Per supportare il sistema necessaria una redistribuziuone
CESENA. Va a finire che aveva ragione Padoa Schioppa. Il ministro del Tesoro del secondo governo Prodi disse che le tasse sono bellissime. Ma si beccò una lunga serie di sberleffi. Lui poi cercò di spiegare la sua posizione. Il suo pensiero era chiaro: delle tasse c’è bisogno perché sono quelle che finanziano lo Stato. Quindi, più soldi ci sono maggiore è la capacità di spesa. Poi i soldi andrebbero spesi bene, ma quello è un altro discorso.
Perciò le tasse non saranno bellissime, ma di certo fondamentali. Però si fa presto a dire tasse. Il problema è che non sono eque, non tanto nelle aliquote, bensì per l’evasione. Non tutti pagano quello che dovrebbero ed inevitabilmente si creano squilibri e malcontenti. Soprattutto si allarga la forbice tra ricchi e poveri. Così i dieci uomini più ricchi del mondo hanno raddoppiato il loro patrimonio durante la pandemia. E perciò il più ricco (Jeff Bezos) può investire cifre altissime per andare nello spazio oppure tre miliardi su Altos Labs, la startup che “allunga la vita” di 50 anni (notizia di oggi).

DATI ARCHIVIATI:
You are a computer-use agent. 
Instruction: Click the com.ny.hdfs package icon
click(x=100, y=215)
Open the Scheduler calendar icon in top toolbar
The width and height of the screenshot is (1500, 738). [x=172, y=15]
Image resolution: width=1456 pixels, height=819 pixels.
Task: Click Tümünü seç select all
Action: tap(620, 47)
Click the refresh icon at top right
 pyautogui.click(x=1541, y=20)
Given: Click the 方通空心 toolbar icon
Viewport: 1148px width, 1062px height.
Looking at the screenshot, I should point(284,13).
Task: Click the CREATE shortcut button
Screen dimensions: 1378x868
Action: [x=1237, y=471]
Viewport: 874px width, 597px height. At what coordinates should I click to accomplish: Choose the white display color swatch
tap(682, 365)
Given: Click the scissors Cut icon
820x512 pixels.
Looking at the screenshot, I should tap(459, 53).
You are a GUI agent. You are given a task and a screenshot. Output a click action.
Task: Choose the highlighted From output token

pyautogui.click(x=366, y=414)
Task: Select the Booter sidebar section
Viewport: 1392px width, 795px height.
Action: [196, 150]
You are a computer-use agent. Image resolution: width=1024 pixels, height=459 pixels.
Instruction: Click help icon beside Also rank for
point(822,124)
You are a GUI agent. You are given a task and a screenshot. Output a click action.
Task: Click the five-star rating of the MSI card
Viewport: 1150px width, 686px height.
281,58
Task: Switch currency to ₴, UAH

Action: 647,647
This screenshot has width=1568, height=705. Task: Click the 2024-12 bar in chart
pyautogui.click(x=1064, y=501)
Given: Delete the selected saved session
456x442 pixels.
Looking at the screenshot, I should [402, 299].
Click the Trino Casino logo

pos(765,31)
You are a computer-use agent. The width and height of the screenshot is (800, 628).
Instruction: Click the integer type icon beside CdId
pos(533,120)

COME PROCEDERE: Prosegua il testo sulle tasse e sulla disuguaglianza tra ricchi e poveri a partire dall'ultima frase riportata.

RISPOSTA:
Ognuno con i suoi soldi fa quello che vuole, però se non si ragiona su una diversa redistribuzione del peso fiscale si corre il rischio di creare problemi a tutti. Perché il sistema funziona se la base ha soldi da spendere. Solo così si può generare ricchezza e non creare corti circuiti. Non si tratta di essere buonisti, ma realisti. C’è chi lo ha capito. “Tassateci”, questo l’appello partito dagli Usa che ha coinvolto altri sei Paesi del mondo: i milionari che hanno aderito all’iniziativa stanno chiedendo ai loro governi di pagare di più e di farlo subito, così da poter contrastare gli effetti devastanti del Coronavirus su economia e sistema sanitario nazionale e internazionale. Sono oltre ottanta i ricchi che hanno chiesto di pagare più tasse per aiutare i propri governi a finanziare gli interventi pubblici attuati per contrastare gli effetti negativi del Covid.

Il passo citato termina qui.